---------- SUPPLIED RECORDS

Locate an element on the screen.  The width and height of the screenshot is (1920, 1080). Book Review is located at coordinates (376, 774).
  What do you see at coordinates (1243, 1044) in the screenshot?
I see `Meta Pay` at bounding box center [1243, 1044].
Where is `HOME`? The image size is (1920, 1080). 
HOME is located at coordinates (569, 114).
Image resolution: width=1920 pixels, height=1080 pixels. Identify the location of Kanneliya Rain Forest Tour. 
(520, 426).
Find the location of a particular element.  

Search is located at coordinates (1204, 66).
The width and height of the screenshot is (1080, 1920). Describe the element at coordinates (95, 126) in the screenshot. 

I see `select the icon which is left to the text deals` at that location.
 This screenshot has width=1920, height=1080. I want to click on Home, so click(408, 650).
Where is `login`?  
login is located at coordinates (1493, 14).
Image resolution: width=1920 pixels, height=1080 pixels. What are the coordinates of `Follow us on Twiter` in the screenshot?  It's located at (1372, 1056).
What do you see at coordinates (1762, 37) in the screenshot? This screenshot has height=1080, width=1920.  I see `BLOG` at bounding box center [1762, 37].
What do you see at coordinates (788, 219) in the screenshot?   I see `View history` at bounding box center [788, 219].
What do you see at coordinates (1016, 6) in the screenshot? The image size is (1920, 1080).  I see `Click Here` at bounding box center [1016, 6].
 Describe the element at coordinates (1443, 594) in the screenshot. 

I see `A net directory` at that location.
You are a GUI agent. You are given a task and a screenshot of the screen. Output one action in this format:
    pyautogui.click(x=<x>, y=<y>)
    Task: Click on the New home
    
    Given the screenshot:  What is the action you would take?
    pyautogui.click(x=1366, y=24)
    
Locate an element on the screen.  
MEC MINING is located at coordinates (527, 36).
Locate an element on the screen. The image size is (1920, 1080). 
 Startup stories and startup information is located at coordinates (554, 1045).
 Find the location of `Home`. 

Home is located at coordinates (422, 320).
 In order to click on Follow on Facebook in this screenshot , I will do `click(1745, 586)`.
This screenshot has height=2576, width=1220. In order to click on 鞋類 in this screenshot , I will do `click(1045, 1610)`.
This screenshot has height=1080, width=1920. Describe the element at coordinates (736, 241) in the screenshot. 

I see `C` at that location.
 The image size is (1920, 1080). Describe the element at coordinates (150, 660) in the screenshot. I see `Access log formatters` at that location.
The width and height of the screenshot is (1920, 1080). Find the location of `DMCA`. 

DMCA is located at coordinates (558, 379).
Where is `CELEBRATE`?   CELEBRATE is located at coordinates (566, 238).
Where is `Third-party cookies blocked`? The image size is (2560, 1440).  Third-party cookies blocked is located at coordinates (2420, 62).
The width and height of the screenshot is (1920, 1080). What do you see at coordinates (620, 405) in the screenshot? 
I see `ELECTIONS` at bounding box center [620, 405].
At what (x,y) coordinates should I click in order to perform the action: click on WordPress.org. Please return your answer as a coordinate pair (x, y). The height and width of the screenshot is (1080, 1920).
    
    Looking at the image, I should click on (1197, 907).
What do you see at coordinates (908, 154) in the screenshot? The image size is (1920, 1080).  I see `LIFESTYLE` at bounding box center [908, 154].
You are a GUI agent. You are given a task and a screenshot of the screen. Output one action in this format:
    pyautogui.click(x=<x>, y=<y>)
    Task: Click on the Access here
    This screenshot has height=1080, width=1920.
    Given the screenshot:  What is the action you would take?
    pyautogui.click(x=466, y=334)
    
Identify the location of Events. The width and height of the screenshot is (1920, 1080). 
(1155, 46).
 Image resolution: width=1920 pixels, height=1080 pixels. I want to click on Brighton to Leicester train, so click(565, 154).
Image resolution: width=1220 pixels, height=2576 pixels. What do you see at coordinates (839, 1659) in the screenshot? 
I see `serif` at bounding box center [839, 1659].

--------------------

▶ _WHAT IS NEEDED_
Starting at the line that contains "At what (x,y)" and continuing through the final row, substitute "Sign in" for "Access here" and reproduce those lines otherwise unchanged.

▶ _ANSWER TO THE TASK_
At what (x,y) coordinates should I click in order to perform the action: click on WordPress.org. Please return your answer as a coordinate pair (x, y). The height and width of the screenshot is (1080, 1920).
    
    Looking at the image, I should click on (1197, 907).
What do you see at coordinates (908, 154) in the screenshot? The image size is (1920, 1080).  I see `LIFESTYLE` at bounding box center [908, 154].
You are a GUI agent. You are given a task and a screenshot of the screen. Output one action in this format:
    pyautogui.click(x=<x>, y=<y>)
    Task: Click on the Sign in
    This screenshot has height=1080, width=1920.
    Given the screenshot:  What is the action you would take?
    pyautogui.click(x=466, y=334)
    
Identify the location of Events. The width and height of the screenshot is (1920, 1080). 
(1155, 46).
 Image resolution: width=1920 pixels, height=1080 pixels. I want to click on Brighton to Leicester train, so click(565, 154).
Image resolution: width=1220 pixels, height=2576 pixels. What do you see at coordinates (839, 1659) in the screenshot? 
I see `serif` at bounding box center [839, 1659].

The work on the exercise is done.